» Exercise a: In the article on Jeh Johnson's appointment, what role did Johnson hold at the Pentagon during Obama's first term?

**** Document ****

Obama appoints Jeh Johnson to head Homeland Security
Former Pentagon attorney will play central role in efforts to reform immigration
US president Barack Obama has named former Pentagon attorney Jeh Johnson to run the Department of Homeland Security. Photograph: Andrew Harrer/ Bloomberg
US president Barack Obama yesterday named former Pentagon attorney Jeh Johnson to run the Department of Homeland Security, where the task of securing the US’s borders will give Mr Johnson a central role in the president’s immigration reform efforts.
Mr Johnson, a partner at the law firm of Paul, Weiss, Rifkind, Wharton & Garrison, served as general counsel at the Pentagon during Mr Obama’s first term. There, he was involved in ending the military’s ban on gays serving in the armed forces and in formulating the administration’s policy for the use of drones to strike at enemy targets.
While at the Pentagon, Mr Johnson also worked on counterterrorism, cyber security and disaster response, all of which will be issues he will have to address as head of homeland security.
“Jeh has a deep understanding of the threats and challenges facing the United States,” Mr Obama said.

**** Exercise data ****

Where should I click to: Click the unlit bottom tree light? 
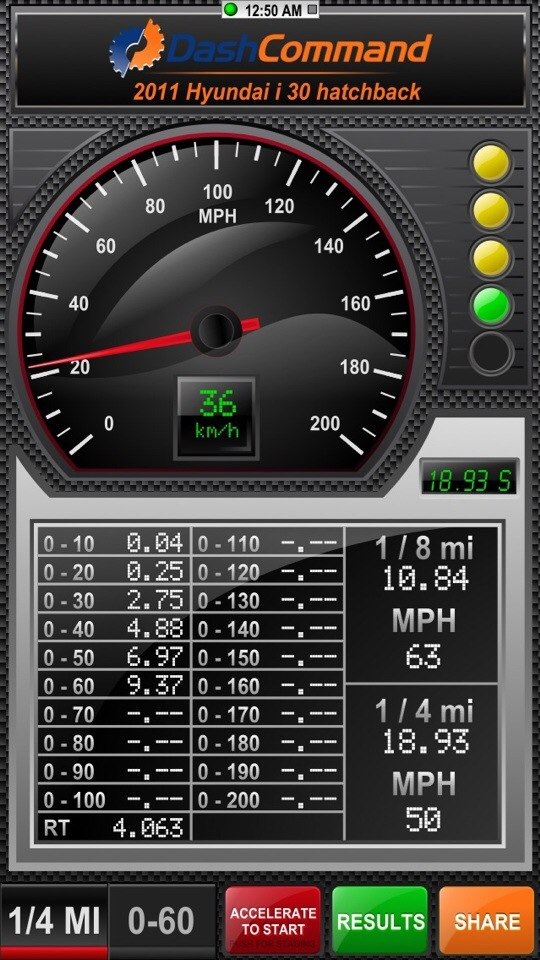click(491, 353)
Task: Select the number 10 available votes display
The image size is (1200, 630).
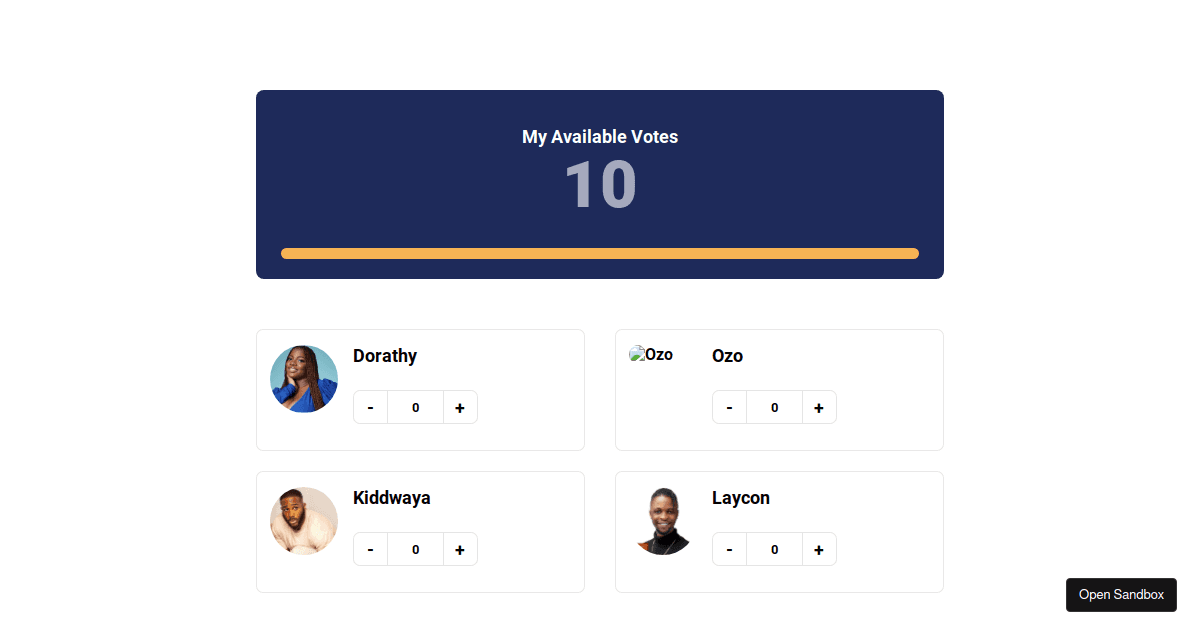Action: pyautogui.click(x=599, y=184)

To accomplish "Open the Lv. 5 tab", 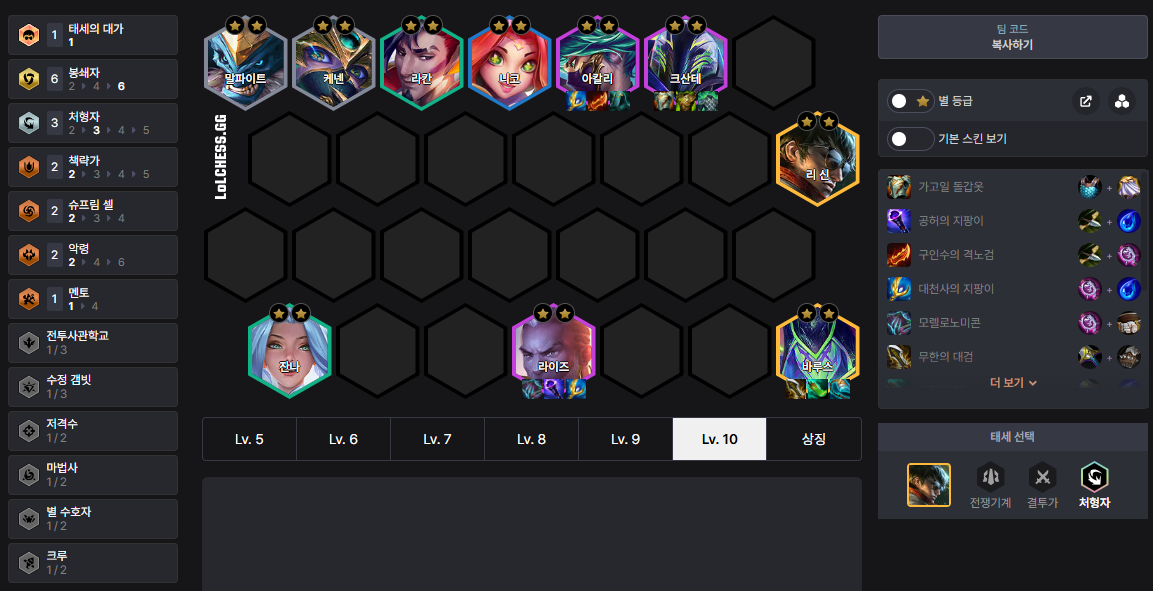I will (x=249, y=439).
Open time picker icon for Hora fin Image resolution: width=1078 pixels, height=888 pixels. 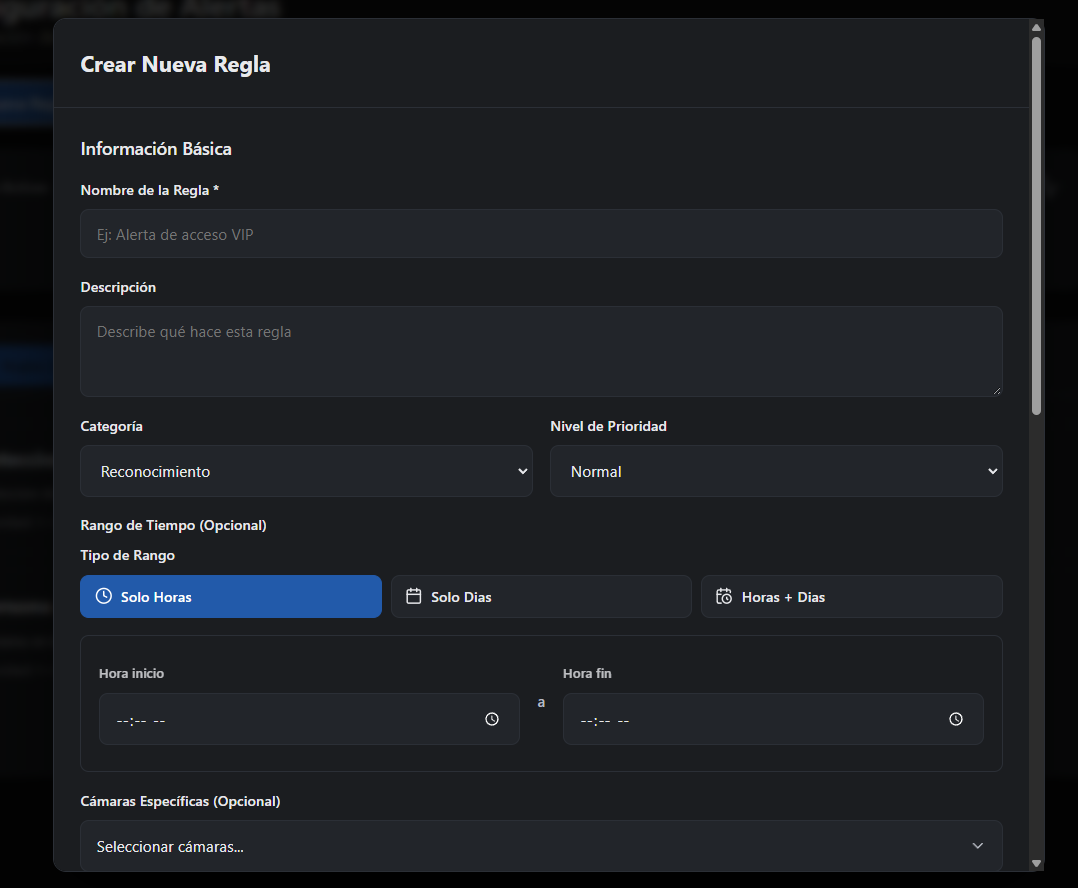click(956, 719)
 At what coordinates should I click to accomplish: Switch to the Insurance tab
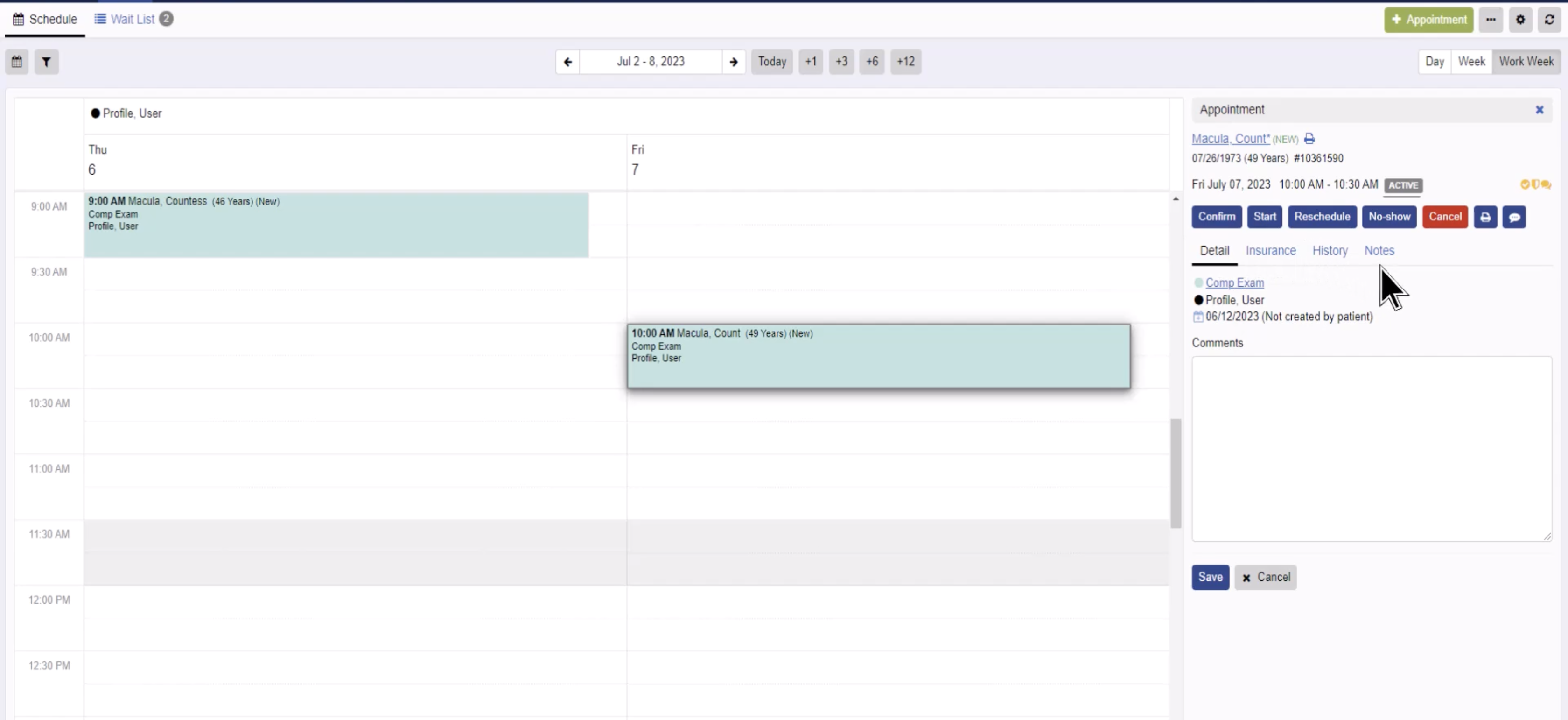(x=1270, y=250)
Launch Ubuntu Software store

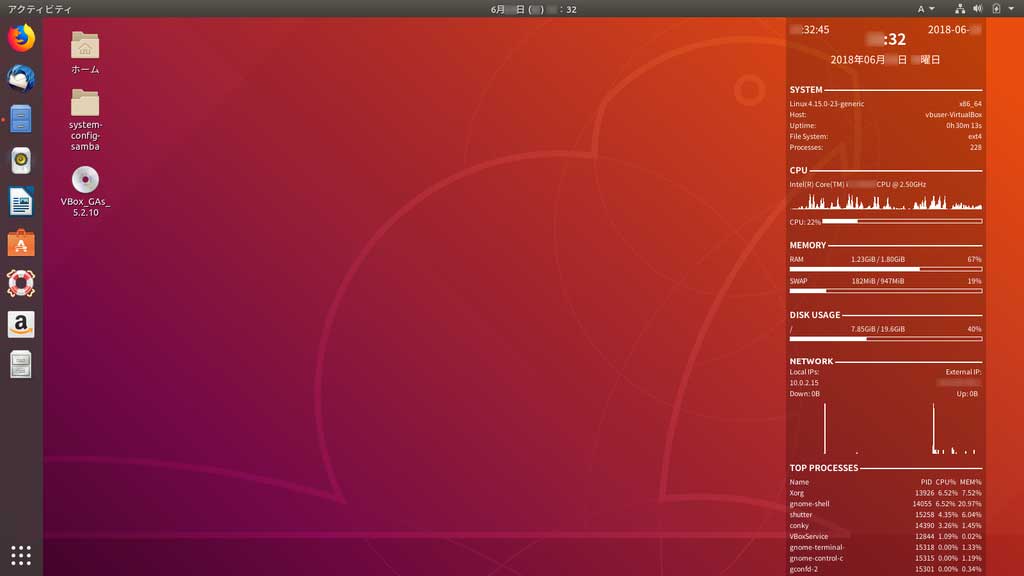click(21, 242)
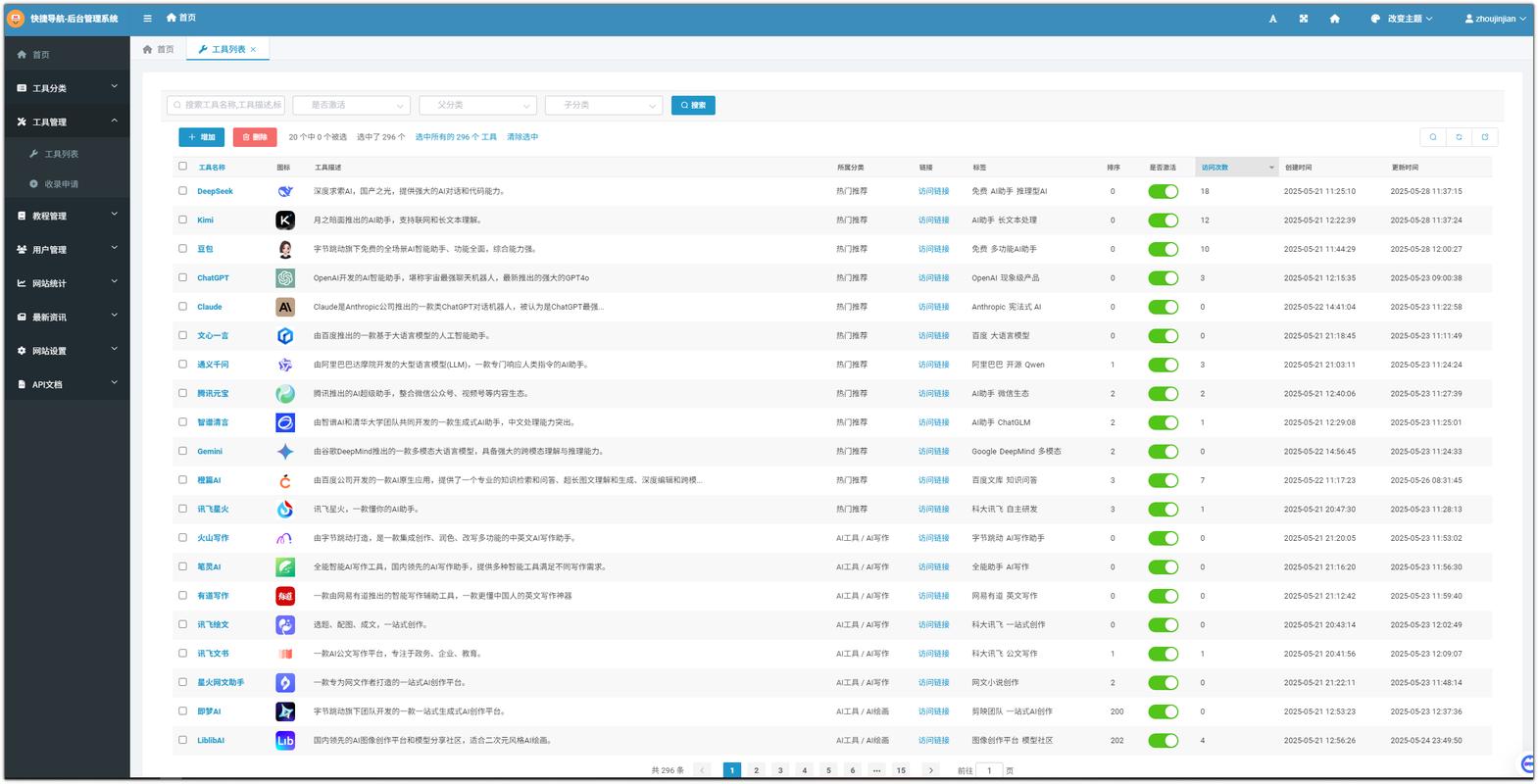Open the 是否激活 filter dropdown

pos(351,105)
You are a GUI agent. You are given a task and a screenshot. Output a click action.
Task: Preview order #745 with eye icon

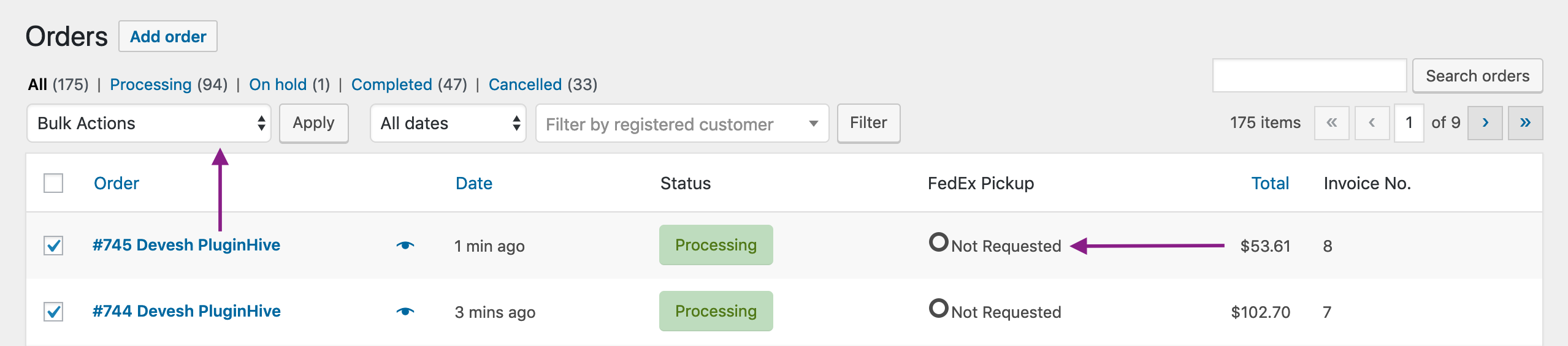(405, 246)
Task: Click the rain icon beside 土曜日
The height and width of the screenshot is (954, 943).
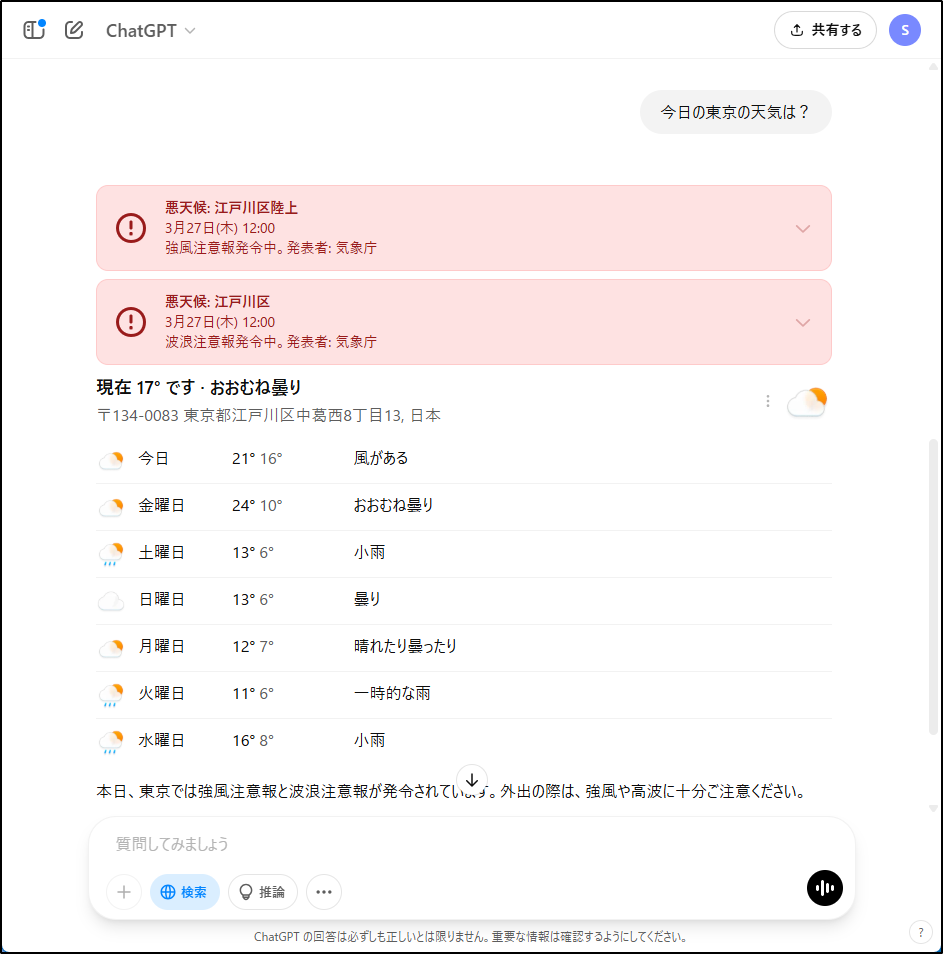Action: [x=111, y=553]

****

» Exercise b: Scale everything in the entries from the line containing "You are a GUI" down to the last entry, both ends included. Repeat those lines with the requests, multiply every coordinate in the answers by 0.3, round each to a whole number with halves rounded up, and leave out the pictures.

» Complete answer a: He served as general counsel at the Pentagon.

» Complete answer b:
You are a GUI agent. You are given a task and a screenshot. Output a click action.
Task: Preview order #745 with eye icon

(122, 74)
Task: Click the rain icon beside 土曜日
The height and width of the screenshot is (954, 943).
Action: [x=33, y=166]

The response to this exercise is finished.